The defendant was arrested for bank robbery. He made several incriminating statements in violation of his Miranda protections. The government attempted to admit these statements into evidence through the use of a federal statute enacted after the Miranda v. Arizona decision that permitted the introduction of statements into evidence solely on whether they were made voluntarily. An appellate court allowed the government to use the federal statute because it did not disrupt a constitutional standard.
Whether Miranda warnings are constitutional in nature?
Yes. The Supreme Court held that the Miranda warnings are a constitutional rule and may not be reduced by Congressional intervention.
In Miranda v. Arizona, the Court set out “concrete constitutional guidelines for law enforcement agencies and courts to follow.” Congress’ enactment of the federal statute was an effort to overturn the ruling of Miranda. In certain circumstances, this is acceptable. “Congress retains the ultimate authority to modify or set aside any judicially created rules of evidence and procedure that are not required by the Constitution.” However, “Congress may not legislatively supersede our decisions interpreting and applying the Constitution.”
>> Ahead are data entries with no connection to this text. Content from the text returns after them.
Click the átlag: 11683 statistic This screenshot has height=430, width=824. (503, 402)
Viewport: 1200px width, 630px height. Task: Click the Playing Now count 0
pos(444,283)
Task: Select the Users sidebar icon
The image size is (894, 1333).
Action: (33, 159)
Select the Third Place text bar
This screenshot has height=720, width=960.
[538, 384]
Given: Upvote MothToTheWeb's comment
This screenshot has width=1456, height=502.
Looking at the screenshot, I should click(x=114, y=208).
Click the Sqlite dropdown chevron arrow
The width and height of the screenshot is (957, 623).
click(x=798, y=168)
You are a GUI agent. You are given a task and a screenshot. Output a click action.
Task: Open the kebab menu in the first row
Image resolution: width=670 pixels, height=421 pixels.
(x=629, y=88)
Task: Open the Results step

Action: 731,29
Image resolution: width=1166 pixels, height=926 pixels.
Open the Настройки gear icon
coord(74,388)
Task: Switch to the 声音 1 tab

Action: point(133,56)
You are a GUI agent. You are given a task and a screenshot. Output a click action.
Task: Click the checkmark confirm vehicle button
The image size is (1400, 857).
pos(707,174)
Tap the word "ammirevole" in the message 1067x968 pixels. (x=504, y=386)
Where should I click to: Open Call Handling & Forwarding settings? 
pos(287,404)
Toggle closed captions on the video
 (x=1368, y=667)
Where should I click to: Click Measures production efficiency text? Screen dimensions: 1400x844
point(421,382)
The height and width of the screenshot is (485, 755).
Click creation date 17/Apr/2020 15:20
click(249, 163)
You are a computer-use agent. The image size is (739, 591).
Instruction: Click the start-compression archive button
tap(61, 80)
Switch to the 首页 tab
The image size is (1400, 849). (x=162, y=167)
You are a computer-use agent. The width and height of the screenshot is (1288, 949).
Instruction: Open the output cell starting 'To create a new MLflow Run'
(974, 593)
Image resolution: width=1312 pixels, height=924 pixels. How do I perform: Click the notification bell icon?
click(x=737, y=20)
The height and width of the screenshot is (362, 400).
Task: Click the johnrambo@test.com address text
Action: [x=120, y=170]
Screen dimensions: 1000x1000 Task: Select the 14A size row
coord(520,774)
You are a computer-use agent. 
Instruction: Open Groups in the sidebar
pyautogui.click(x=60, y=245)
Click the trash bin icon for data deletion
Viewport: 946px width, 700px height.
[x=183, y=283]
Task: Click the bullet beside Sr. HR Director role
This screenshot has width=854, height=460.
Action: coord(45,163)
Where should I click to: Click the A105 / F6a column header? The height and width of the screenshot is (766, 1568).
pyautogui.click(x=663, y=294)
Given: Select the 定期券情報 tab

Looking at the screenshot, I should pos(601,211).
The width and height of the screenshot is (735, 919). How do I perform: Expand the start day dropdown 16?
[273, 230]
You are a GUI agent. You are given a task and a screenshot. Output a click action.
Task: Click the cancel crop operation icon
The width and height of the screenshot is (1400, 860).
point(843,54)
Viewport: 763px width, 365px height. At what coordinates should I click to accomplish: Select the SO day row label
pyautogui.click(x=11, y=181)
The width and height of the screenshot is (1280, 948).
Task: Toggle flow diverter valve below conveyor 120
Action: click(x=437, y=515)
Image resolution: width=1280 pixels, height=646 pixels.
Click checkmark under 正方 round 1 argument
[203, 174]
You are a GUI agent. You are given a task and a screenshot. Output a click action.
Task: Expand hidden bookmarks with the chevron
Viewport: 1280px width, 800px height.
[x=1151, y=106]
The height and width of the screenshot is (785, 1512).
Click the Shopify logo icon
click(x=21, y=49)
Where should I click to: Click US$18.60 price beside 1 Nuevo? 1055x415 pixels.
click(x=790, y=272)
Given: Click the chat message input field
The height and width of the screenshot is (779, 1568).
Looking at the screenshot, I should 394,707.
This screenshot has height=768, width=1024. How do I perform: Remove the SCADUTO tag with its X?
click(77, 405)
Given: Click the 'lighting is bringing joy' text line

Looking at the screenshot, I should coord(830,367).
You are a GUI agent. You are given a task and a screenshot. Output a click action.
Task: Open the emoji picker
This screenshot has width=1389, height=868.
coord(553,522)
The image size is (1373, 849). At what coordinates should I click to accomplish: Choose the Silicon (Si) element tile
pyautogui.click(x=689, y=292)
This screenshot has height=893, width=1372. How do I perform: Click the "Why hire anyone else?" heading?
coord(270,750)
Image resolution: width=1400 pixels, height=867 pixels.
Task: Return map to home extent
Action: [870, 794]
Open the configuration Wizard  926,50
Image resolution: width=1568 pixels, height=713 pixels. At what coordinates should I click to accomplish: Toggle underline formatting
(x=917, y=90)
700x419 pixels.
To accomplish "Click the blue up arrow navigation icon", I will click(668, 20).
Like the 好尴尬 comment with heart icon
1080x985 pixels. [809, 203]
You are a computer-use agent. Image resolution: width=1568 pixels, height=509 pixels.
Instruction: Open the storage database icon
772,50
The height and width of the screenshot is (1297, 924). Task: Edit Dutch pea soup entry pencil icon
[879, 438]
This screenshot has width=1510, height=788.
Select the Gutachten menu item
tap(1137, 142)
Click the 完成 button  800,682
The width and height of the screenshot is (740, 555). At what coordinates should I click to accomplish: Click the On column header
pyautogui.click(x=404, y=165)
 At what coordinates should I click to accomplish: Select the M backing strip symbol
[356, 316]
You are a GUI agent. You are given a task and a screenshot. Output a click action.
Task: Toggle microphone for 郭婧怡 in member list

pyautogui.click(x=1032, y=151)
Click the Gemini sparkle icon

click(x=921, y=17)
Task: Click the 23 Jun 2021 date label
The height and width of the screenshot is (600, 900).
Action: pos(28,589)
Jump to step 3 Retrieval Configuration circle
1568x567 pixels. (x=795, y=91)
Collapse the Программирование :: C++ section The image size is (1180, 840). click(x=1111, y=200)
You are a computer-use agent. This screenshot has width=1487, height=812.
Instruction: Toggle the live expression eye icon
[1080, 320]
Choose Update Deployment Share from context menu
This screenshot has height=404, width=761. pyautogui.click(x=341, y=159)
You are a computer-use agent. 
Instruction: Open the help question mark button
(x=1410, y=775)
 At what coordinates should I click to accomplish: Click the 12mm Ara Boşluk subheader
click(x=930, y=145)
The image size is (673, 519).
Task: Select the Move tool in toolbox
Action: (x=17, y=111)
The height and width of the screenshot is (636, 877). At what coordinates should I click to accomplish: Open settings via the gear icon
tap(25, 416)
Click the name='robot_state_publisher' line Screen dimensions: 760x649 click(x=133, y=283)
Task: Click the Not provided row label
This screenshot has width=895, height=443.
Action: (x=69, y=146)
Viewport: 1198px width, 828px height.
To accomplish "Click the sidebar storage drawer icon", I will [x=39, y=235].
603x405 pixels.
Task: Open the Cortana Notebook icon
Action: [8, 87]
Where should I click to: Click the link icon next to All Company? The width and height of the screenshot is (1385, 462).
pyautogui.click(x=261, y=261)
Here, the Court noted that the history of Miranda is that it had constitutional dimension as its interpretations had consistently been applied to the states. The Court noted that it has no “supervisory power over the courts of the several States.” The Supreme Court’s “authority is limited to enforcing the commands of the United States Constitution.” As the statute relied upon by the government does not provide the full protections found in the Miranda decision, that statute is unconstitutional. The Court explicitly rejected the notion of overruling the Miranda decision as it “has become embedded in routine police practice to the point where the warnings have become part of our national culture.”